13 Tips & Non-negotiables for Teaching at a High School
Someone on Quora asked me to give tips for teaching at a high school, so, I did.
Each of these things have made me the teacher I am today. Do these things, and you’ll be the type of high school teacher every student will remember as “that teacher.” We need more of “that teacher” in every school in America.
- have a sense of humor, an unshakeable will, and the ability to change direction on a dime.
- be able to appraise a situation and decide what fires to put out and what fires to use to toast your marshmallows — everything always seems urgent. It’s usually not.
- be a master at connecting your material (“Miss, this is boring,”) to your customer’s — students — lives. (“Wow, I never knew I could use that!”)
- better than a used car salesman at negotiating, because students see through fake every time.

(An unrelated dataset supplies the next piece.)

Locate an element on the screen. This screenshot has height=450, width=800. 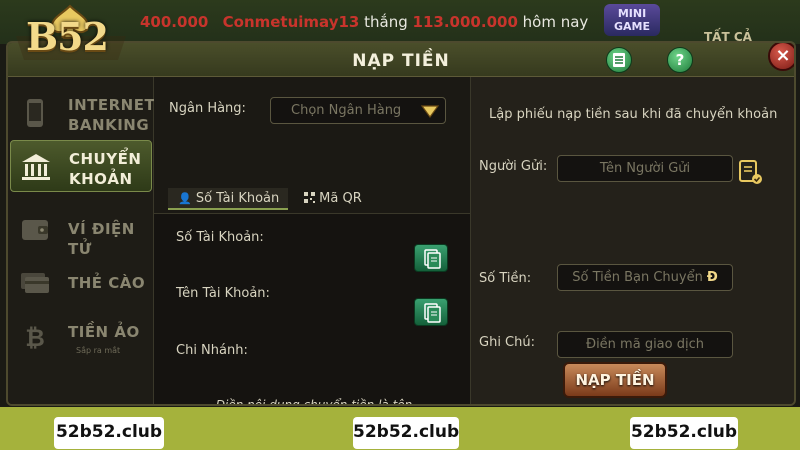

- be better than the best street performer, an improv star, and a stand up comedian… because that’s what you do every day.
- be organized yet flexible, ready to change your plan if your lesson didn’t work out.
- keep your ego in check — that kid’s not challenging you, your work, or your abilities. They’re just asking you to connect your stuff better to them or to help them… It’s not about me, it’s about what I can do for my students. And I am the adult and professional — no room for anger here.
- be able to handle bureaucracy like a Soviet government worker, because there are more things that don’t make sense in education than in any other field — except government.
- be ready to be knocked down by policy, adults, and regulations. Sadly, it happens a lot in this field.
- treasure your school if you’re in culture of “yes,” collaboration and innovation, and never leave. If you’re not, thrive by staying connected to teachers in other schools (conferences/Twitter chats, etc…) so you always keep positive and have someone to exchange ideas with.
- be a champion for social justice — you will run across kids who suffer hunger, injustice, and abuse. You have to learn how to support and help them without letting it drag you down. Because that part’s really hard.
- be continually learning and practicing the skills you teach your classes — if you’re that coach who can’t do a pushup, the kids will call BS and you can’t be effective.
- (Above all you must) really, really like each and every kid in front of you. Even if the system weighs you down — and it very well may — you must be excited to get into your class so you can see that kid — every one of those kids… because it’s you who’s responsible for helping those kids find their path to the top of the mountain.